COSI Blog
19
April
2013

For Carl: Three New Worlds in the Cosmos

It seems like just yesterday. In 1980, astronomer Carl Sagan presented Cosmos, his PBS series about the joy and beauty of scientific discovery. More than anything else (yes, I have to admit, even more than my childhood visits to COSI), Cosmos awakened in me a love and a passion for science that has never dimmed.

In one of my favorite scenes, Sagan visits his old sixth grade classroom in the Bensonhurst section of Brooklyn. Sagan talks to the students there (who, coincidentally, were just my age at the time) about what a special time this was, the first time that humans had begun to explore the universe. In particular, Sagan talks about the beginning of our search for planets beyond the solar system.

When Cosmos aired, no one knew if even a single planet existed outside our Sun's little family. Could we be the only planetary system in the galaxy, or even the universe? Or were planets common, with many other stars sporting their own planetary systems? Might any other planets even support life? No one knew.

But Sagan knew that scientists would one day find out. He said to those students – and to me, "By the time you are as old as I am now (Sagan was 45 at the time – coincidentally, just my age today), we should know for all the nearest stars whether they have planets . . . That will happen in your lifetime, and it will be the first time in the history of the world that anybody found out, really, if there are planets around other stars."

Carl Sagan died in 1996, a time when we were just uncovering the first tantalizing hints of extra-solar planets. But Sagan's prediction was right on the money. Today, we know of hundreds of other planets. Most of them (because they're the easiest to find) are gas giants like Jupiter and larger, with no solid surface. And most of these are in tight orbits around their star, with soaring temperatures and little if any chance for our kind of life.
But this week NASA announced the discovery of three planets nearly the size of Earth, in orbits nearly like our planet's orbit. It's the closest we've come yet to finding another Earth in the heavens.

How did we find these worlds?

... the ways by which men arrive at knowledge of the celestial things are hardly less wonderful than the nature of these things themselves
— Johannes Kepler

OK, if you can get past the sexism in the quote above, you'll recognize one of the great truths about science, a truth that Sagan celebrated again and again in Cosmos. Yes, what we discover is wonderful, but at least as wonderful are the methods by which we tiny humans, armed with nothing but cleverness, imagination, and the tools we create, learn about our world.

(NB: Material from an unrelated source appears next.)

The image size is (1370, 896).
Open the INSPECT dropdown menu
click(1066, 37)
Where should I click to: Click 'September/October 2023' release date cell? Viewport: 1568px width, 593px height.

The Kepler telescope (named after the same Johannes Kepler quoted above) is one of those amazing human-created tools. In orbit around the Earth, Kepler stares at one particular patch of sky without pause. Hold your hand out at arm's length. This is just about the size of the sky Kepler is watching. Within that patch, Kepler keeps track of the light from 100,000 stars, all at the same time.

When one of those stars gets dimmer, by even a fraction of a percent, Kepler records the event. The dimming might be caused by a spot on the star or some other local phenomenon. Or it might be caused by a planet passing between Kepler and the star. If, sometime later, Kepler sees the same kind of dimming again, the odds that Kepler has found a planet grow greater. After three or even four such cycles, Kepler's scientists know they've spotted a planet.

This kind of science requires incredible patience. If a planet is in an Earth-like orbit, it will take around one Earth year to go around its star, so we'll see the dimming of its star only once every few hundred days. Kepler needs to remember each dimming event and then, a hundred days, or two hundred, or five hundred days later, catch that same event again, all the while watching and recording 100,000 other stars in the same way. It's a task a human could never accomplish alone. But with our amazing ability to mold and shape the raw materials of the world into useful tools, we can make visible that which had remained hidden since the cosmos was born.

These planets are for you, Carl. I wish you could've been around to see them.